Introduction to Missing Data (8/22/2012)
Types of Missing Data
- Missing completely at random (MCAR)
- Admistrative errors/accidents
- Missing at random (MAR) (“Although missing at random (MAR) is a non-testable assumption, it has been pointed out in the literature that we can get very close to MAR if we include enough variables in the imputation models”)
- Missingness related to known patient characteristics, time or place (“MAR on \( x \)”), or to the outcome (“MAR on \( y \)”)
- Informative missing (non-ignorable non-response)
- Missingness related to value of predictor or characteristics not available in the analysis
Prelude to Modeling
- Quantify extent of missing data
- Characterize types of subjects with missing data
- Find sets of variables missing on same subjects
Missing Values for Different Response Variables
- Serial data with subjects dropping out (not covered in this
course)
- \( y \)=time to event, follow-up curtailed: covered under survival
analysis (White and Royston provide a method
for multiply imputing missing covariate values using censored
survival time data.)
- Often discard observations with completely missing \( y \) but
sometimes wasteful
- Characterize missings in \( y \) before dropping obs.
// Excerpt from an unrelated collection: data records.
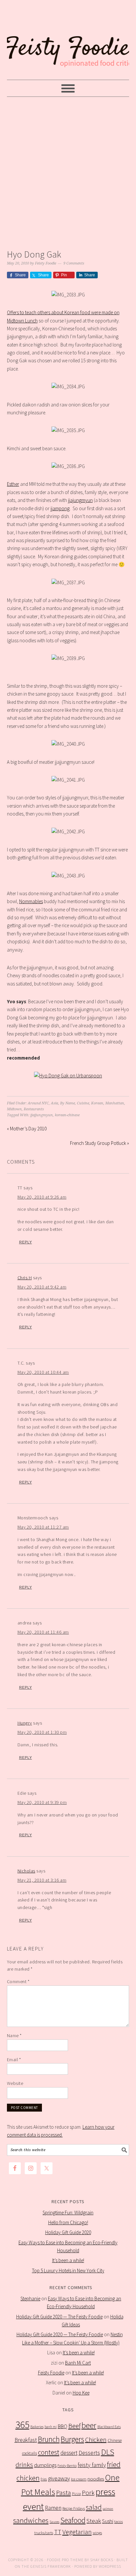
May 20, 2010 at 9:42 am (42, 1287)
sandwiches (31, 2520)
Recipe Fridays (73, 2508)
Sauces (54, 2522)
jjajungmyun (80, 500)
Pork (88, 2493)
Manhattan (114, 1103)
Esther (13, 484)
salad (94, 2507)
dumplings (45, 2465)
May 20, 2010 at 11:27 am (43, 1527)
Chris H (24, 1278)
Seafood (72, 2520)
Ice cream (78, 2479)
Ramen (53, 2507)
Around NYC (38, 1103)
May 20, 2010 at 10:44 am (43, 1372)
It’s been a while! (68, 2260)
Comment (18, 1981)
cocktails (29, 2453)
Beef (74, 2426)
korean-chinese (67, 1115)
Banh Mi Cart (78, 2363)
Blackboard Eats (109, 2426)
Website (15, 2083)
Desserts (89, 2452)
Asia (54, 1103)
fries (44, 2479)
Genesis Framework (50, 2566)
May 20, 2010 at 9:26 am (42, 1197)
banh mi (51, 2426)
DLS (107, 2452)
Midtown (14, 1109)
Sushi (107, 2521)
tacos (118, 2521)
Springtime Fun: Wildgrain (68, 2212)
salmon (108, 2509)
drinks (24, 2464)
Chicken (96, 2439)
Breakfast (26, 2440)
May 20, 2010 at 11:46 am (43, 1632)
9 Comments (73, 263)
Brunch (49, 2439)
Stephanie (30, 2298)
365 (22, 2425)
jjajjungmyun (41, 1115)
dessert (69, 2452)
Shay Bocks (101, 2559)
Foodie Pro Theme (65, 2559)
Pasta (63, 2492)
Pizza (76, 2493)
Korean (97, 1103)
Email (14, 2060)
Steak (93, 2521)
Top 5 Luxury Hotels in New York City (68, 2270)
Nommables (31, 901)
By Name (67, 1103)
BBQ (62, 2426)
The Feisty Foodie (68, 40)
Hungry (24, 1723)
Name (14, 2035)
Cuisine (83, 1103)
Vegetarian (77, 2532)
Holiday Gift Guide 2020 (68, 2232)
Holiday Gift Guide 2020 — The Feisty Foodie (59, 2316)
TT (57, 2532)
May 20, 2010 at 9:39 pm (42, 1802)
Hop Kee (81, 2393)
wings (97, 2532)
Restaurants (34, 1109)
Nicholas (26, 1871)
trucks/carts (43, 2532)
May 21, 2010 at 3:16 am (42, 1880)
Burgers (72, 2439)
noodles (95, 2479)
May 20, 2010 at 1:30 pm (42, 1732)
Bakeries (37, 2426)
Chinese (115, 2440)
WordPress (110, 2566)
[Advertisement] (68, 171)
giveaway (59, 2478)
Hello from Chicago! (68, 2222)
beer (89, 2425)
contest (48, 2452)
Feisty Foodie (51, 2372)
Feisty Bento (67, 2465)
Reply (25, 1242)
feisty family (92, 2465)
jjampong (60, 508)
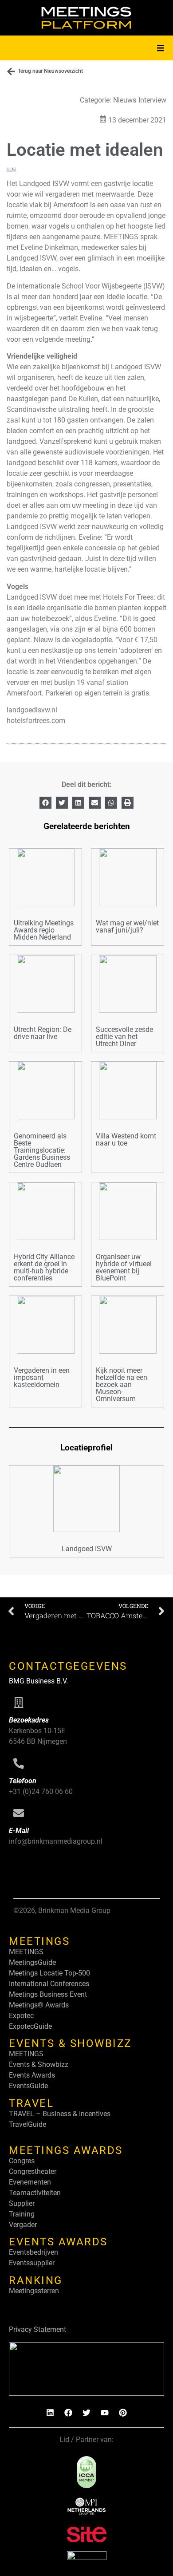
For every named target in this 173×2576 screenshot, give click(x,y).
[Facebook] (68, 2413)
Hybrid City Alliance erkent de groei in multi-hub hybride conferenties (44, 1267)
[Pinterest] (123, 2413)
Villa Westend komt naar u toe (126, 1139)
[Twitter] (86, 2413)
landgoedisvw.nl (32, 710)
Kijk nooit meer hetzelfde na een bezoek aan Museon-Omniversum (121, 1384)
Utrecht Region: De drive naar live (42, 1033)
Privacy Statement (37, 2329)
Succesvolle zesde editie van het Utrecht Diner (124, 1036)
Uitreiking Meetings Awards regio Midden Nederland (44, 930)
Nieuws (124, 100)
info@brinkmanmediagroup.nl (55, 1841)
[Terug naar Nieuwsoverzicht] (11, 71)
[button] (161, 48)
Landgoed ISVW (87, 1549)
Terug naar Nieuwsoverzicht (50, 71)
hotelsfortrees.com (36, 720)
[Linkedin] (50, 2413)
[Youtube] (105, 2413)
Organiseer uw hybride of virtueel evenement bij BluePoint (124, 1267)
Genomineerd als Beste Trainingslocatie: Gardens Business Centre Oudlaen (42, 1150)
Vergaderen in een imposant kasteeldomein (42, 1377)
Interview (152, 100)
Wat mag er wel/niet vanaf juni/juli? (127, 926)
Problems with simple alternatives to imputation
Deletion of records—
- Badly biases parameter estimates when the probability of a
case being incomplete is related to \( y \) and not just
\( x \)
- Deletion because of a subset of \( x \) being missing
always results in inefficient estimates
- Deletion of records with missing \( y \) can result in
biases but is the preferred approach
under MCAR (Multiple imputation of \( y \) in that case
does not improve the analysis and assumes the imputation
model is correct.)
However von Hippel found advantages to a “use
all variables to impute all variables then drop observations with
missing \( y \)” approach
Only discard obs. when
- MCAR can be justified
- Rarely missing predictor of overriding importance that can't be
imputed from other data
- Fraction of obs. with missings small and \( n \) is large
No advantage of deletion except savings of analyst time
Making up missing data better than throwing away real data
Adding extra categories of categorical predictors—
- Including missing data but adding a category missing' causes
serious biases
- Problem acute when values missing because subject too sick
- Difficult to interpret
- Fails even under MCAR
- May be OK if values are
missing" because ofnot
applicable", e.g. you have a measure of marital
happiness, dichotomized as high or low, but your sample contains some
unmarried people. OK to have a 3-category
variable with values high, low, and unmarried.
Likewise, serious problems are caused by setting missing continuous
predictors to a constant (e.g., zero) and adding an indicator variable
to try to estimate the effect of missing values.